Justice

Le «coup du neveu» reste populaire chez les escrocs

Les tentatives de blanchiment n’ont jamais été aussi nombreuses en Suisse. Par usurpation d’identité ou via des sites de vente en ligne, en particulier dans le canton de Vaud. Florilège de cas réels

Les soupçons de blanchiment n’ont jamais été si nombreux en Suisse. La Finma n’est plus la seule à le dire, le Mros, l’organisme qui recense les alertes, aussi. Plus de 2900 cas lui ont été signalés l’an dernier, soit onze par jour ouvrable – un record. La progression des annonces atteint 23% en un an, au point de provoquer un embouteillage dans les services fédéraux, qui ont eu 487 dossiers en retard à traiter en 2017.

Les sommes concernées par ces soupçons ont elles aussi atteint un record, à 5,3 milliards de francs, dont un tiers est le fruit de 15 signalements. A côté des affaires à plusieurs millions de francs, les escroqueries d’ampleur limitée sont toujours plus nombreuses, montre le rapport annuel du Mros, qui a dévoilé cette semaine plusieurs cas emblématiques.

Le neveu n’accepte pas les virements

Le «coup du neveu» est le premier de ces grands classiques. L’an dernier, une dame âgée et fortunée souhaite retirer plusieurs dizaines de milliers de francs au guichet de sa banque. Interrogée par l’employée sur les raisons de cette opération inhabituelle, la cliente explique devoir remettre cette somme à un homme qu’elle ne connaît pas mais qui l’attend devant la banque.

«Ne serait-il pas possible d’effectuer un virement, plutôt?», lui suggère la conseillère. Relayant cette proposition au mystérieux inconnu posté devant la banque, la vieille dame récolte un flot de grossièretés qui finissent par attirer l’attention de l’employée de banque. A son arrivée sur le trottoir, l’homme disparaît sans demander son reste.

D’après leur analyse de ce cas, les limiers du Mros reconnaissent un procédé familier. Se faisant passer pour membre éloigné de la famille – typiquement un neveu, un escroc demande à une personne âgée de lui prêter de l’argent, pour qu’il se sorte d’un mauvais pas généralement peu compréhensible. L’escroc envoie souvent un ami récolter la somme à sa place. Dans le cas décrit par le Mros, la vieille dame a été raccompagnée à son domicile par la police, saine et sauve.
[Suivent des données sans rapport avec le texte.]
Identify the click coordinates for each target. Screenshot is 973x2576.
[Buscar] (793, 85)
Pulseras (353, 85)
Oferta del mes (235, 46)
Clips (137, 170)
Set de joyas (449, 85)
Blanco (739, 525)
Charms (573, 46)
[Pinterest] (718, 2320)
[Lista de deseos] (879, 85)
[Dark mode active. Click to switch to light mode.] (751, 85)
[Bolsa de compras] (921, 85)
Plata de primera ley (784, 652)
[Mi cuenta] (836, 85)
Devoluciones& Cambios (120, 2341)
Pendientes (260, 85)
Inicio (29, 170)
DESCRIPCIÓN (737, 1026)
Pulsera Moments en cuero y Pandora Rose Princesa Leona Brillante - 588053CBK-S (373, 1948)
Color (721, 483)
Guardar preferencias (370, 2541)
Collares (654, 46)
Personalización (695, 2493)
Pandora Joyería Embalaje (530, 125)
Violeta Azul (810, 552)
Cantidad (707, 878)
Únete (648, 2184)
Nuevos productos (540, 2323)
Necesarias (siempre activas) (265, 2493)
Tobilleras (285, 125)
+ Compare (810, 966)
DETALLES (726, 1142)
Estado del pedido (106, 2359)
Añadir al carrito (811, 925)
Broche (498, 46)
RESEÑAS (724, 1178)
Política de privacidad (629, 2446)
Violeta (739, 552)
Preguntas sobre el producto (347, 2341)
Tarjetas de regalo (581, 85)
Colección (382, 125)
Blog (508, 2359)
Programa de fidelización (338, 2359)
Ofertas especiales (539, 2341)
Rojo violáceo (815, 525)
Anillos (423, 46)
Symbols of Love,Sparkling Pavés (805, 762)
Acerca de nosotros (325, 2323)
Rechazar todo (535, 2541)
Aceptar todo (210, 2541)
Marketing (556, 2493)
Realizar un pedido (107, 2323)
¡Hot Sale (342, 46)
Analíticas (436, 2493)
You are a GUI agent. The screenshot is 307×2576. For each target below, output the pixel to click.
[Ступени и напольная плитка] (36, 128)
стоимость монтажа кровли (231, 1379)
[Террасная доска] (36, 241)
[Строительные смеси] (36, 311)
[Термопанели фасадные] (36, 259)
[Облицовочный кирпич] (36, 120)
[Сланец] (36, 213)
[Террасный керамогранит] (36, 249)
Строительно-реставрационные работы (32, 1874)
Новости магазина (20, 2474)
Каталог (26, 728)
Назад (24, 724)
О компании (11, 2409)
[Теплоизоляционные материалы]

Prêtez-moi votre compte pendant 10 jours

Autre cas authentique, le compte bancaire d’un client reçoit plusieurs virements, apparemment liés à des ventes d’objets sur Internet. Mais les montants sont immédiatement transférés vers un pays d’Afrique. Interrogé par son banquier, le titulaire du compte explique avoir inséré une annonce en ligne afin d’emprunter un peu d’argent. Une généreuse dame lui aurait promis la somme voulue à condition qu’il lui mette à disposition son compte bancaire pendant 10 jours. Ce qu’il a fait.

Ce type d’escroquerie est fréquent en Suisse romande et dans le canton de Vaud en particulier depuis l’été 2014, relève le Mros. «Souvent basés en Afrique de l’Ouest», les bénéficiaires présumés mettent en vente des articles valant quelques centaines de francs sur des sites d’annonces gratuites comme anibis.ch ou olx.ch. Plusieurs acheteurs versent le montant convenu, mais ne reçoivent jamais les téléphones mobiles ou appareils photo promis.

Remboursements «généreux»

Ils sont parfois remboursés sur leur compte personnel, mais avec des sommes dépassant ce qui leur est dû (des sommes qui proviennent des autres acheteurs grugés). Les soi-disant vendeurs leur demandent alors de transférer le surplus d’argent vers un pays africain ou vers un autre compte en Suisse. «L’argent «tourne» ainsi de compte en compte jusqu’à ce qu’un quidam accepte d’effectuer l’envoi vers l’Afrique de l’Ouest», résume le Mros, qui saisit les autorités de poursuite pénale dans de tels cas.

Dans une variante de cette escroquerie, un client découvre que de la marchandise est en vente sur Internet à son nom et que l’argent doit être viré sur un compte bancaire à son nom mais dont il ignore tout. Le compte en question avait été ouvert par correspondance et grâce à la carte d’identité que le client avait perdue. L’escroc a fourni des coordonnées inventées et a accédé à l’e-banking de manière à empêcher de retrouver le lieu de connexion. Avant de retirer les sommes reçues dans un automate qui n’était pas surveillé par une caméra.